DIRECTIONS:
A) List every complete date (day, month, and year) that appears in the tribunal excerpt.
B) Return the passage of the tribunal excerpt between "He commenced employment" and "appeal was dismissed.", inclusive, word for word.
C) Summarize the tribunal excerpt in two sentences.

BEGIN SUPPLIED TEXT

The facts are fully set out in the Tribunal's extended reasons dated 19 July 1995. In summary, the Appellant was employed by the Council as a mobile cook, specialising in Asian cookery. He prepared school meals. He is of Indian ethnic origin.
He commenced employment on 12 September 1988. From 1991 onwards the Council received a number of complaints about his cooking from various schools. The main complaint was that food which he prepared was over-spiced. This led to disciplinary hearings, warnings about his future performance and guidance and support from management. All to no avail. Finally a disciplinary hearing was held on 5 September 1994, after which he was dismissed. He appealed against that decision to the Council's Appeals sub-committee. That appeal was dismissed.
As to the complaint of unfair dismissal, the Industrial Tribunal found that the reason for dismissal related to the Appellant's conduct in not following instructions as to food preparation. Further, they found that the decision to dismiss was reasonable under Section 57(3) of the Employment Protection (Consolidation) Act 1978, and that the dismissal was fair.
The claim of race discrimination centred on the Appellant's complaint that he had been harassed on racial grounds by various members of management and in particular a Mrs Coleman. The Tribunal found that although the Appellant was treated less favourably than other employees who were not dismissed, the Council had provided a satisfactory explanation for their treatment of him. The Tribunal declined to draw an inference that such treatment was meted out to him on the grounds of his race or ethnic background. Accordingly that complaint was also dismissed.

END SUPPLIED TEXT
BEGIN DATASET EXTRACT

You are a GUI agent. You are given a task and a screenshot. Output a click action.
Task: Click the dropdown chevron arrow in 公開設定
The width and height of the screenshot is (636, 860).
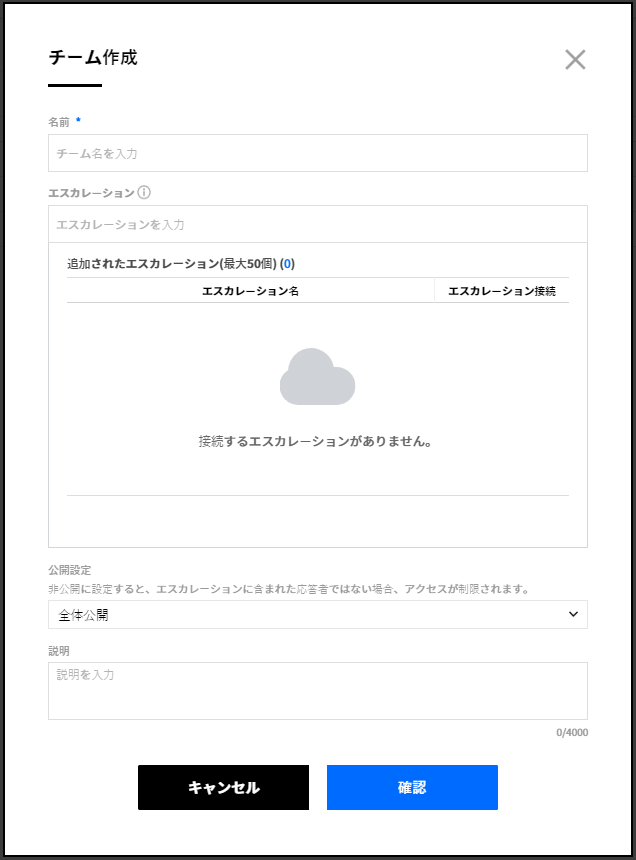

END DATASET EXTRACT

SOLUTIONS TO THE TASKS:
A)
19 July 1995
12 September 1988
5 September 1994

B)
He commenced employment on 12 September 1988. From 1991 onwards the Council received a number of complaints about his cooking from various schools. The main complaint was that food which he prepared was over-spiced. This led to disciplinary hearings, warnings about his future performance and guidance and support from management. All to no avail. Finally a disciplinary hearing was held on 5 September 1994, after which he was dismissed. He appealed against that decision to the Council's Appeals sub-committee. That appeal was dismissed.

C) A mobile cook of Indian ethnic origin was dismissed by the Council in 1994 after repeated complaints, mainly that his food was over-spiced, which warnings and management support had failed to resolve. The Industrial Tribunal found the dismissal fair, and it also dismissed his race discrimination complaint because the Council had given a satisfactory explanation for treating him less favourably.